A
"cap and trade" emissions program in which Delaware participates has
adopted new guidelines to drastically cut carbon dioxide (CO2)
allowances, potentially driving-up electricity prices in the near
future.
Nine
states comprise the Regional Greenhouse Gas Initiative (RGGI) -- a "cap
and trade" program designed to reduce CO2 emissions from large power
plants by establishing annual limits. At periodic auctions, power plant
operators need to purchase allowances for the amount of CO2 produced by
their facilities.
Under
the new policy announced last week by the program, the 2014 regional
CO2 budget would be reduced 45-percent, from the current 165 million
tons to 91 million tons. The cap would then decline 2.5-percent each
year from 2015 to 2020.
The
reduction is being initiated, in part, because power companies have
produced far less pollution than was anticipated when the RGGI was first
established in 2008. The result created a surplus of unsold CO2
allowances, devaluing their worth.
State
Rep. Jack Peterman (R-Milford), who has been a long-time critic of
Delaware's participation in the cap and trade program, said that changes
in the energy market have outpaced the program's pollution reduction
goals. He noted that many of Delaware's power producers have switched
from coal to cleaner, more efficient natural gas in recent years.

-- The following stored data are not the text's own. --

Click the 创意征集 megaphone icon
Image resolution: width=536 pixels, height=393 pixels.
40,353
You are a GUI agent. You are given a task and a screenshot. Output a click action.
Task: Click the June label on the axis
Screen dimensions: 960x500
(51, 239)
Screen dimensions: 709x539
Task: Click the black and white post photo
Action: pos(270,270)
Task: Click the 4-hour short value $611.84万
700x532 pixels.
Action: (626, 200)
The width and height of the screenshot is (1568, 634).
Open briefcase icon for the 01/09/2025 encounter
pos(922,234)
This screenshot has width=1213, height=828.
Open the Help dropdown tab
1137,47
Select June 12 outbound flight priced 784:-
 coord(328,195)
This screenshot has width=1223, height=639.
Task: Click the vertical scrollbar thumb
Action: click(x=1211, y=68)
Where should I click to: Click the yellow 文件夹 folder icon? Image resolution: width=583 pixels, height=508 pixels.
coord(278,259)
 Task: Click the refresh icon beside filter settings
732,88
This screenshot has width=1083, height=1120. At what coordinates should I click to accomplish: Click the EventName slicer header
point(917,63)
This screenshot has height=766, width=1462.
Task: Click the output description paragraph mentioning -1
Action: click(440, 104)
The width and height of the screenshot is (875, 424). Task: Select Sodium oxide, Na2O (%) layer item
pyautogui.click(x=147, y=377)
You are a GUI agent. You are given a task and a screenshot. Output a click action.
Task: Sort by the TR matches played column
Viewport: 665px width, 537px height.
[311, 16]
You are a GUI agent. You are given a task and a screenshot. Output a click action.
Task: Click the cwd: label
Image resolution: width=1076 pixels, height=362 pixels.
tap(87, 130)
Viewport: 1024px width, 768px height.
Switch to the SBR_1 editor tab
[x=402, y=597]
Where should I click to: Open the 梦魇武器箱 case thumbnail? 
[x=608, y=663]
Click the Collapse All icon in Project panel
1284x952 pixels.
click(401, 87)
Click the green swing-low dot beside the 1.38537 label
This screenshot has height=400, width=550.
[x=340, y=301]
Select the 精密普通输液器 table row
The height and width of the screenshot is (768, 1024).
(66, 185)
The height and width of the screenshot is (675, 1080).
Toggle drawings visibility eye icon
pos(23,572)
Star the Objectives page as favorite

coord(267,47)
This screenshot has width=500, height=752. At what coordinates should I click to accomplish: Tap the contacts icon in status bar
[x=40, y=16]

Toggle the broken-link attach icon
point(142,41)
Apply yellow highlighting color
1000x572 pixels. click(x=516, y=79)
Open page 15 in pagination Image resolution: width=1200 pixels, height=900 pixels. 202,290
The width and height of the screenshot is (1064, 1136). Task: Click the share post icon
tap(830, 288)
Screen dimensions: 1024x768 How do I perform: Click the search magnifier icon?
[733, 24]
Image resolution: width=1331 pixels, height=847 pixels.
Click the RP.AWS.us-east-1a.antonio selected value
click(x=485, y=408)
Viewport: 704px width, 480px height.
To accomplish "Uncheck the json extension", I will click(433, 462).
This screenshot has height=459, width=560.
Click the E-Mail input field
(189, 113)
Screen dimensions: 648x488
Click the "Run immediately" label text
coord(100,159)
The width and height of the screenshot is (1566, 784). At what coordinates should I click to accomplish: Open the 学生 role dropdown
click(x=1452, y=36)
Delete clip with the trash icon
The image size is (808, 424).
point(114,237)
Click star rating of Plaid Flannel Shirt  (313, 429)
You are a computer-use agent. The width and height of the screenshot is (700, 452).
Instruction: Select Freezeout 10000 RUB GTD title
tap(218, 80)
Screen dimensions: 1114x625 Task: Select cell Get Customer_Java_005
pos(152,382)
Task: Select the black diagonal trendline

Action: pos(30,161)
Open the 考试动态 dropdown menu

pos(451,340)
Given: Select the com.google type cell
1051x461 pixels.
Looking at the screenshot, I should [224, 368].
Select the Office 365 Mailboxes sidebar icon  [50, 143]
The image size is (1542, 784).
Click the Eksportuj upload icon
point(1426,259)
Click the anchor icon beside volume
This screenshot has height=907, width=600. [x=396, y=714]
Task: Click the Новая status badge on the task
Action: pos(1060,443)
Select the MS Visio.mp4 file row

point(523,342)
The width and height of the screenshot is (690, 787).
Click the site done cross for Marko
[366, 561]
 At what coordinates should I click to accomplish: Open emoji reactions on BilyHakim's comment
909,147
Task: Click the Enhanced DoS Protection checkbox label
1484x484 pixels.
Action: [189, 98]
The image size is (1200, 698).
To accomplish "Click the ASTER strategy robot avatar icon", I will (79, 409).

Natural gas has dropped in price due to new "fracking" technology that
has allowed for vast reserves to be tapped in shale formations in
Pennsylvania and elsewhere. As a result, CO2 emissions from Delaware
power plants have dropped by at least 40-percent, far surpassing the
RGGI target of a 10-percent reduction by 2019.
"If
reducing pollution was the goal, this program has outlived its
usefulness," Rep. Peterman said. "Market forces have driven producers
to cleaner alternatives. The only reason to keep this in place is for
the state to continue its hidden tax on businesses and homeowners."
Proceeds
from the auction of the carbon dioxide allowances have been a
significant revenue-generator for the RGGI member states, producing more
than $1 billion of income. According to records supplied by the
organization, through December 2012, Delaware has reaped nearly $29.7
million in total auction proceeds. The money has reportedly been spent
on energy efficiency and renewable energy programs administered by the
Sustainable Energy Utility (SEU).
Rep. Peterman says the cost of those CO2 allowances is being passed along to consumers, usually without their knowledge.
With
the planned cap reduction next year, those stealth costs are expected
to increase. According to a published report, one economic analysis
estimates the change will add $2.2 billion to the cost of the CO2
allowances over the next eight years.
Data
from the U.S. Energy Information Agency (EIA) shows that among the 48
contiguous states, Delaware has the tenth-highest residential
electricity rate (13.7 cents per kilowatt hour) and the sixth-highest
residential average monthly bill ($132.83).
Rep. Peterman said that should be a concern for anyone who is interested in expanding quality employment in The First State.
"The
cost of power is one of the top considerations for a business," Rep.
Peterman said. "Policies that drive the price of energy higher are
hamstringing our efforts to be an attractive venue for new employers."